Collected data
···
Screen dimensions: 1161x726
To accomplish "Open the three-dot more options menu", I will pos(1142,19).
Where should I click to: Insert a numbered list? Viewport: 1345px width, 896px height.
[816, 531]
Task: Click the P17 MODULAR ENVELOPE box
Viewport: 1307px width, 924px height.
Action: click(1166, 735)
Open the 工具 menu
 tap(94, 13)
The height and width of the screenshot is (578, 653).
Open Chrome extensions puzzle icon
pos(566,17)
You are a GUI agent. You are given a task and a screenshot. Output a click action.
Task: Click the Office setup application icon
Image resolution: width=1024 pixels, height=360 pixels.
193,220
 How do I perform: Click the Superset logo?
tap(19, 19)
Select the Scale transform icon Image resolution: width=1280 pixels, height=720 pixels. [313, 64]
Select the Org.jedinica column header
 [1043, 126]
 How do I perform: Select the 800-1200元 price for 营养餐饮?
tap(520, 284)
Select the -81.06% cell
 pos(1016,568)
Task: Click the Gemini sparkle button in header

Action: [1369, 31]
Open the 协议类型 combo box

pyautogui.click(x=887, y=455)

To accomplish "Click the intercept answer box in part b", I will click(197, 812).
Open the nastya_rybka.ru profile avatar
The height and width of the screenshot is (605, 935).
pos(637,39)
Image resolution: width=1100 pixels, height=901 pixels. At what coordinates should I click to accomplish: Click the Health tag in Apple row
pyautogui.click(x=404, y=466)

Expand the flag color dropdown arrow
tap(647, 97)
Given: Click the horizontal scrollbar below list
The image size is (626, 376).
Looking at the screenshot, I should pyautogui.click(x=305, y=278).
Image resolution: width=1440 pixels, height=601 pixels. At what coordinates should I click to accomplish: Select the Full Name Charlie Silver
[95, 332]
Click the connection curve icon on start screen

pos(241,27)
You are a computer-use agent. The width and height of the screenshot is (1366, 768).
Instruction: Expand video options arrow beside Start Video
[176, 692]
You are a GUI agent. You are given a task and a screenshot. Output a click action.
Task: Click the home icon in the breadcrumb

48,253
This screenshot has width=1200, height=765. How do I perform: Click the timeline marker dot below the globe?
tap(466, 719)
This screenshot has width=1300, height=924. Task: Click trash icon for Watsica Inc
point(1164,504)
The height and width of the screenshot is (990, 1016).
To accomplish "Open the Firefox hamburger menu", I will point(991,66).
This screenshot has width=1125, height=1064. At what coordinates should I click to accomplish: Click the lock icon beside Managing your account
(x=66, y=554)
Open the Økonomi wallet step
···
Problem to solve
In full and word for word, restate the data.

Response area
Screen dimensions: 1161x726
To accomplish "Open the three-dot more options menu", I will pos(1142,19).
Where should I click to: Insert a numbered list? Viewport: 1345px width, 896px height.
[816, 531]
Task: Click the P17 MODULAR ENVELOPE box
Viewport: 1307px width, 924px height.
Action: click(1166, 735)
Open the 工具 menu
 tap(94, 13)
The height and width of the screenshot is (578, 653).
Open Chrome extensions puzzle icon
pos(566,17)
You are a GUI agent. You are given a task and a screenshot. Output a click action.
Task: Click the Office setup application icon
Image resolution: width=1024 pixels, height=360 pixels.
193,220
 How do I perform: Click the Superset logo?
tap(19, 19)
Select the Scale transform icon Image resolution: width=1280 pixels, height=720 pixels. [313, 64]
Select the Org.jedinica column header
 [1043, 126]
 How do I perform: Select the 800-1200元 price for 营养餐饮?
tap(520, 284)
Select the -81.06% cell
 pos(1016,568)
Task: Click the Gemini sparkle button in header

Action: [1369, 31]
Open the 协议类型 combo box

pyautogui.click(x=887, y=455)

To accomplish "Click the intercept answer box in part b", I will click(197, 812).
Open the nastya_rybka.ru profile avatar
The height and width of the screenshot is (605, 935).
pos(637,39)
Image resolution: width=1100 pixels, height=901 pixels. At what coordinates should I click to accomplish: Click the Health tag in Apple row
pyautogui.click(x=404, y=466)

Expand the flag color dropdown arrow
tap(647, 97)
Given: Click the horizontal scrollbar below list
The image size is (626, 376).
Looking at the screenshot, I should pyautogui.click(x=305, y=278).
Image resolution: width=1440 pixels, height=601 pixels. At what coordinates should I click to accomplish: Select the Full Name Charlie Silver
[95, 332]
Click the connection curve icon on start screen

pos(241,27)
You are a computer-use agent. The width and height of the screenshot is (1366, 768).
Instruction: Expand video options arrow beside Start Video
[176, 692]
You are a GUI agent. You are given a task and a screenshot. Output a click action.
Task: Click the home icon in the breadcrumb

48,253
This screenshot has width=1200, height=765. How do I perform: Click the timeline marker dot below the globe?
tap(466, 719)
This screenshot has width=1300, height=924. Task: Click trash icon for Watsica Inc
point(1164,504)
The height and width of the screenshot is (990, 1016).
To accomplish "Open the Firefox hamburger menu", I will point(991,66).
This screenshot has width=1125, height=1064. At what coordinates should I click to accomplish: Click the lock icon beside Managing your account
(x=66, y=554)
Open the Økonomi wallet step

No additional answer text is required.